───── PROVIDED ENTRIES
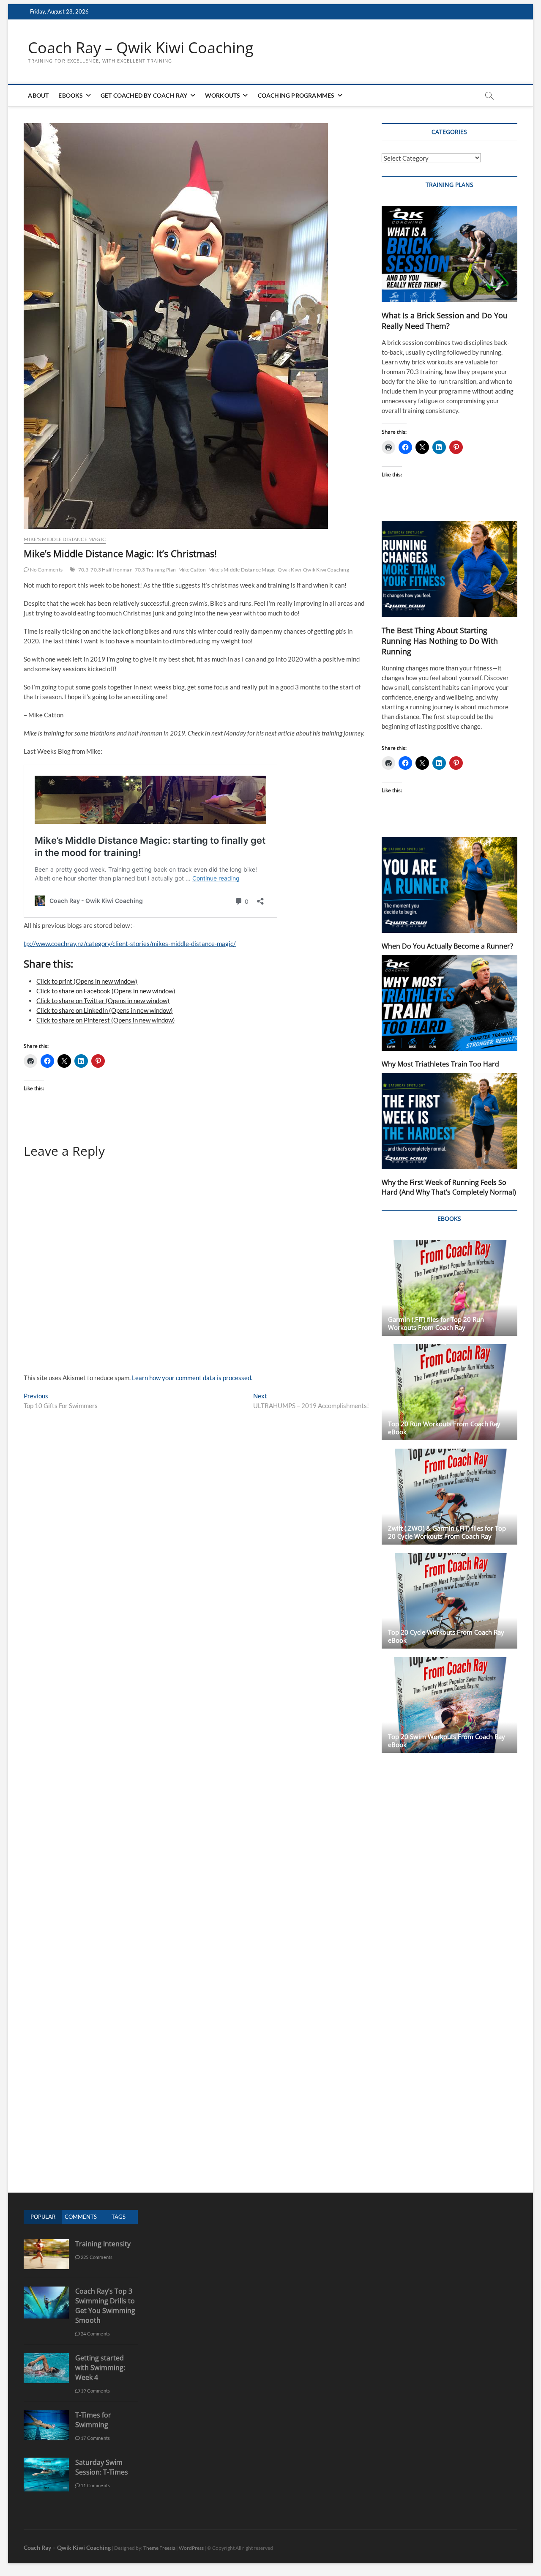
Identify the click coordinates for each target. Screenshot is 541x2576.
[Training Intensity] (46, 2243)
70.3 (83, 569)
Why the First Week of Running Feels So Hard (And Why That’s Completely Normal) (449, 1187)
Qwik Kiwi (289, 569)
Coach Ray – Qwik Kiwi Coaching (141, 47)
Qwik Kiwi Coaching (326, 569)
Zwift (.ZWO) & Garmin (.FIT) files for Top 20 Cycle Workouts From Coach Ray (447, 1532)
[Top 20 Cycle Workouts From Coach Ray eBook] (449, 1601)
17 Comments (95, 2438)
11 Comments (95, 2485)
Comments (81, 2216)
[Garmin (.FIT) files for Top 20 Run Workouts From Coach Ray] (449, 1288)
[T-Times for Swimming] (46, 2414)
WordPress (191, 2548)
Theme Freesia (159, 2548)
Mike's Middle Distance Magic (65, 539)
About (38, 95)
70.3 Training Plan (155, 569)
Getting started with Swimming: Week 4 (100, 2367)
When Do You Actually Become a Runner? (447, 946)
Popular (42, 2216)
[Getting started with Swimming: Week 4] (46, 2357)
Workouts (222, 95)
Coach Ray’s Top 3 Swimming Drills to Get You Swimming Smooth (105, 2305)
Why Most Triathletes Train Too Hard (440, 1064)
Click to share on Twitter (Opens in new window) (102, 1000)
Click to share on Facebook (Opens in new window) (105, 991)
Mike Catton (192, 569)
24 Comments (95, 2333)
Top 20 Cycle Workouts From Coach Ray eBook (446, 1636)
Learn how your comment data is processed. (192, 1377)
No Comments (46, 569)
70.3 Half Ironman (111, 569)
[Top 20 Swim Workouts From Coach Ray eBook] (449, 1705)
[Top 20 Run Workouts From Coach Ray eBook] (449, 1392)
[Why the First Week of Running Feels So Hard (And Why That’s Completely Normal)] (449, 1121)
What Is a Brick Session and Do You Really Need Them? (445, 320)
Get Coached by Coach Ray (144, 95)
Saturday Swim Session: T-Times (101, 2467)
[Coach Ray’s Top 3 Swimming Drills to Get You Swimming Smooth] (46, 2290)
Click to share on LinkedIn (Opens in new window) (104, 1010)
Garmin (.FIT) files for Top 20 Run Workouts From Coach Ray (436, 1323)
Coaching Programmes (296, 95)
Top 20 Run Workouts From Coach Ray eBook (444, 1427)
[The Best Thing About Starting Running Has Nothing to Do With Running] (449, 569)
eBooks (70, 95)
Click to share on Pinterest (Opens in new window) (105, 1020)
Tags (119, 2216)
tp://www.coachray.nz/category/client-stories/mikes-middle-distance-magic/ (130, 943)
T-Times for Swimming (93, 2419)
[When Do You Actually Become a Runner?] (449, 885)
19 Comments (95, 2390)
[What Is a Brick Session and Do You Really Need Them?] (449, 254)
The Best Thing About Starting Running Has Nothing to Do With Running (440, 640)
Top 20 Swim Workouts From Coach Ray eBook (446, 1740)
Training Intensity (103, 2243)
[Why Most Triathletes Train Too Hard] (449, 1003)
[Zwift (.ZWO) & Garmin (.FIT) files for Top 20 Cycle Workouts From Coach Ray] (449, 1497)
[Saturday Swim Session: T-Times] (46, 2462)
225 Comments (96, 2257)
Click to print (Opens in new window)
──────────
───── PROVIDED ENTRIES
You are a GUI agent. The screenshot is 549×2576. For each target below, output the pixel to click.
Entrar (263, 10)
──────────
───── PROVIDED ENTRIES
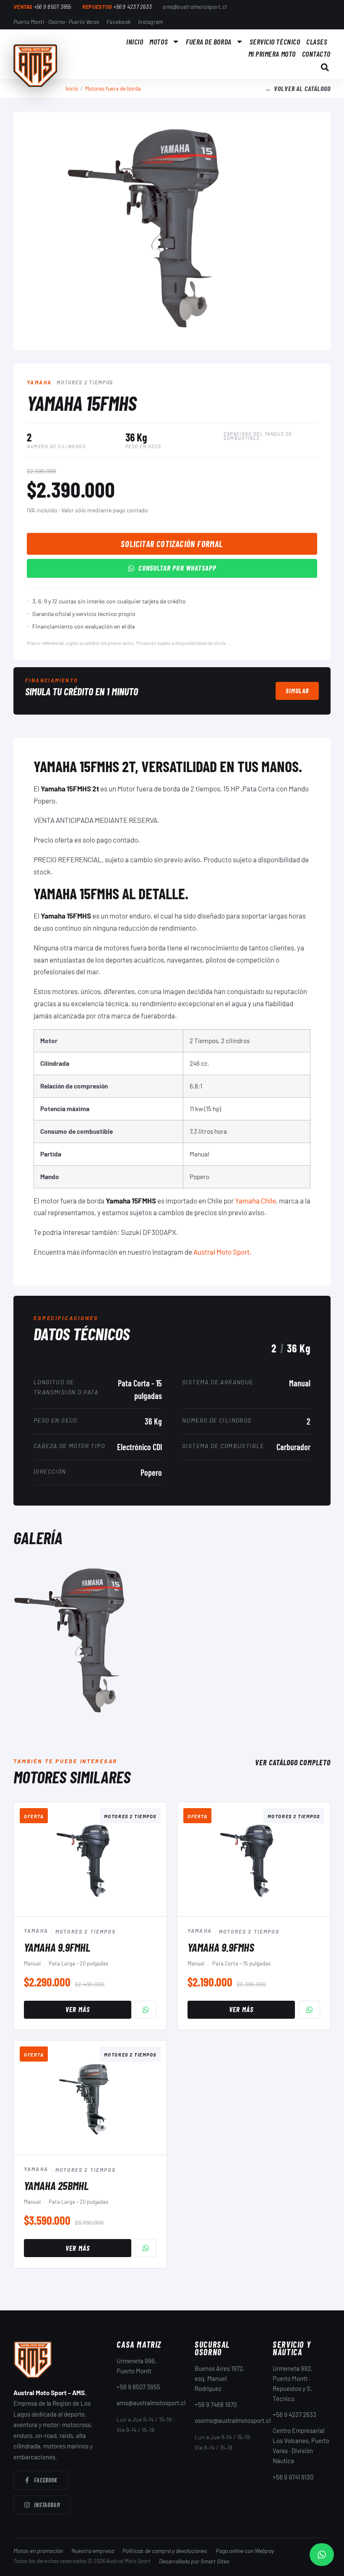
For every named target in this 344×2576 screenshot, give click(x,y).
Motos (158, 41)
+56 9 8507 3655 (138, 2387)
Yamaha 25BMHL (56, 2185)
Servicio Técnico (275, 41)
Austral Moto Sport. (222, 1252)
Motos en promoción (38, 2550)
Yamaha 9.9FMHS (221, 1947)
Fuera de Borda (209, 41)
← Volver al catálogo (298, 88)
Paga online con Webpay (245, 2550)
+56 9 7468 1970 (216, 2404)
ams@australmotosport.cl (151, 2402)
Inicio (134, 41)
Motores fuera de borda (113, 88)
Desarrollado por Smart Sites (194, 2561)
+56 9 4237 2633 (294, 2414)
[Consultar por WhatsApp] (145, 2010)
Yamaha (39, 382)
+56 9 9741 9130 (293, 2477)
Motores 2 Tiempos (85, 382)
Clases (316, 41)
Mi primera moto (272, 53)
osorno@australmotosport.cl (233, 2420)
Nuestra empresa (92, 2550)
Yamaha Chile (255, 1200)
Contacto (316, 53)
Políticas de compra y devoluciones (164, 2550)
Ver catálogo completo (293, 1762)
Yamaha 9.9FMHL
──────────
WHAT TO PRODUCE
The required answer is the run of lines above, starting at the line with "Identify the click" and ending at the line with "[Top 20 Cycle", reproduced exactly with both ends.

ANSWER SECTION
Identify the click coordinates for each target. Screenshot is 541x2576.
[Training Intensity] (46, 2243)
70.3 (83, 569)
Why the First Week of Running Feels So Hard (And Why That’s Completely Normal) (449, 1187)
Qwik Kiwi (289, 569)
Coach Ray – Qwik Kiwi Coaching (141, 47)
Qwik Kiwi Coaching (326, 569)
Zwift (.ZWO) & Garmin (.FIT) files for Top 20 Cycle Workouts From Coach Ray (447, 1532)
[Top 20 Cycle Workouts From Coach Ray eBook] (449, 1601)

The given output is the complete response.